Neither is it viewed or secured through NSX-T, and as a result it remains the sole responsibility of the physical
network administrator.
From a strategic perspective, the physical fabric of any modern IT infrastructure must be ready to
accommodate connectivity requirements for emerging technologies—for instance, clusters dedicated to
container-based applications such as Kubernetes, OpenShift, and Mesos.

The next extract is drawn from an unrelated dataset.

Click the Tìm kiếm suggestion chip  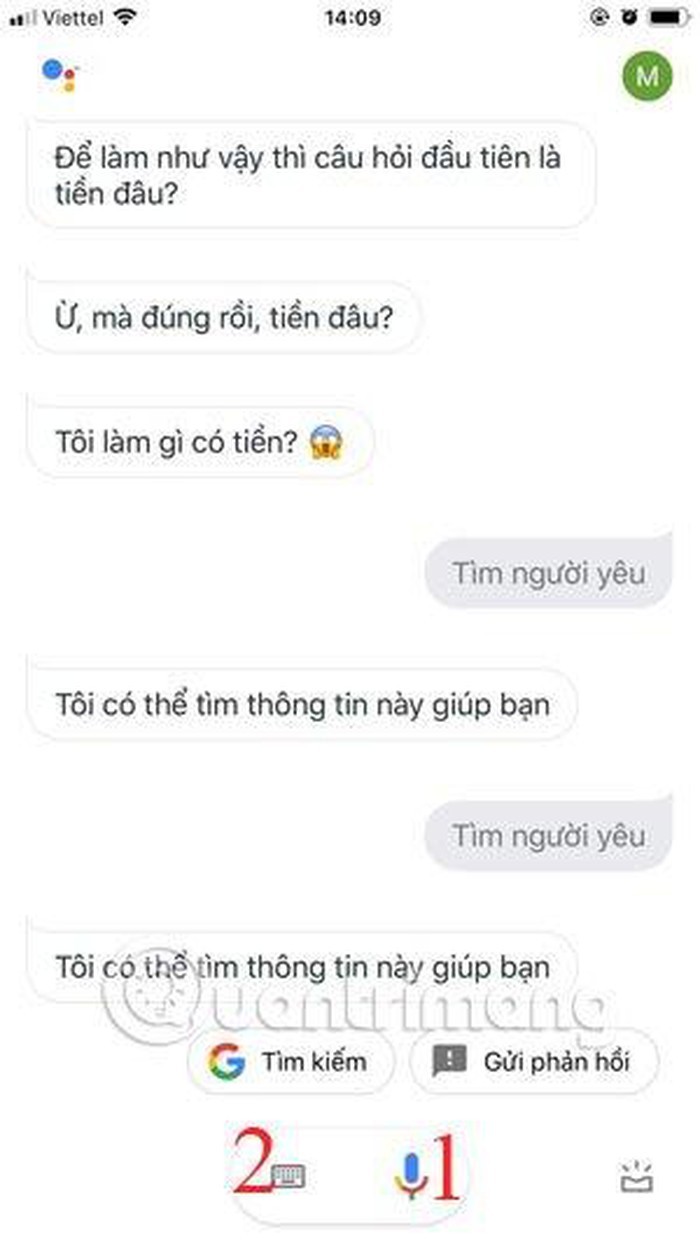tap(290, 1061)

Finally, just as traffic between user virtual machines needs to be secured within the NSX-T overlay, traffic
between subnets for different infrastructure functions must be secured. By placing the first-hop router at each
ToR pair, it is easy to hop from the IP storage subnet to the management subnet or the vMotion network and
vice versa. The network administrator will need to manage Access Control Lists (ACLs) to prevent this from
happening. This means configuring ACLs in all access devices (in all ToR switches) to provide proper filtering of
traffic between subnets and therefore ensure correct access control to common services like Domain Name
System (DNS), Active Directory (AD), syslog, performance monitoring, and so on.

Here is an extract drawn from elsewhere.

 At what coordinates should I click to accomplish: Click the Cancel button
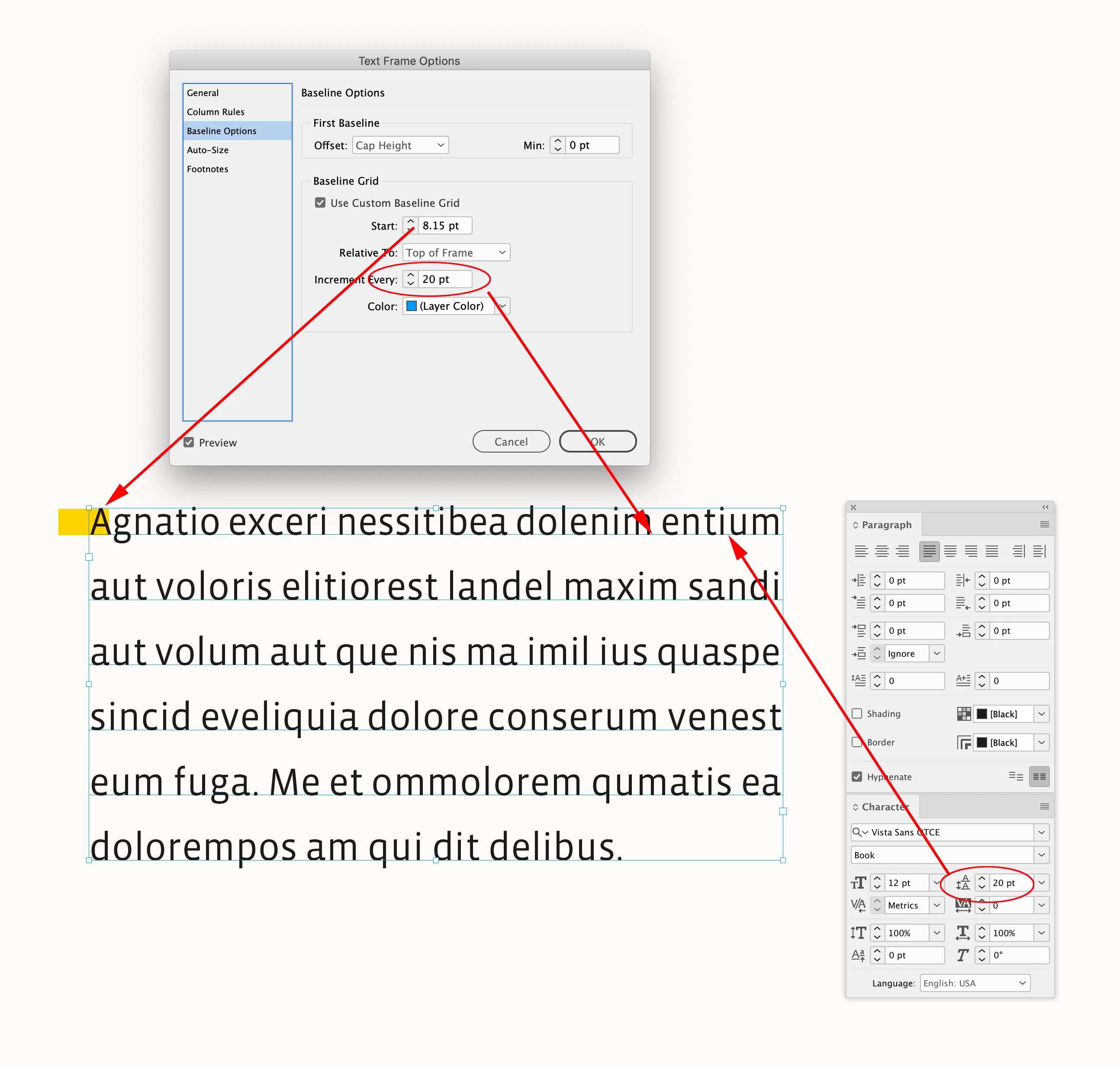[x=511, y=442]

Customers deploying NSX-T on top of a Cisco ACI Fabric will have greater flexibility to place components
anywhere in the infrastructure, and may also avoid the need to deploy of NSX Edge Nodes for perimeter routing
functions, potentially resulting in significant cost savings on hardware resources and on software licenses. They
will also benefit from using Cisco ACI contracts to implement distributed access control to ensure infrastructure
networks follow an allowed-list–zero-trust model.
The vSphere infrastructure generates different types of IP traffic, as illustrated in Figure 9, including
management between the various vCenter components and the hypervisor host agents, vMotion, storage traffic
(iSCSI, NFS, VSAN). This traffic is handled through kernel-level interfaces (VMKernel network interface cards, or
VMKNICs) at the hypervisor level.
Figure 9.
ESXi VMKernel common interfaces
From a data center fabric perspective, iSCSI, NFS, vMotion, fault tolerance, and VSAN are all just application
traffic for which the fabric must provide connectivity. It is important to note that these applications must also be
secured, in terms of allowing only the required protocols from the required devices where needed.

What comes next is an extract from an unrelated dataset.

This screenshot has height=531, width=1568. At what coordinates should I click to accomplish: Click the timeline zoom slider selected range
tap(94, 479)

Lateral movement must be restricted at the infrastructure level as well. For example, from the vMotion VMKernel
interface there is no need to access management nodes, and vice versa. Similarly, VMKernel interfaces
dedicated to connecting iSCSI targets do not need to communicate with other VMKernel interfaces of other
hosts in the cluster. And only authorized hosts on the management network need access to vCenter, or to
enterprise configuration management systems like a puppeteer.
In traditional Layer 3 access fabric designs, where each pair of ToR switches has dedicated subnets for every
infrastructure service, it is very difficult to restrict lateral movement. In a Layer 3 access design, every pair of
ToRs must be the default gateway for each of the vSphere services and route toward other subnets
corresponding to other racks. Restricting access between different service subnets then requires ACL
configurations on every access ToR for every service Layer 3 interface. Limiting traffic within a service subnet is
even more complicated—and practically impossible.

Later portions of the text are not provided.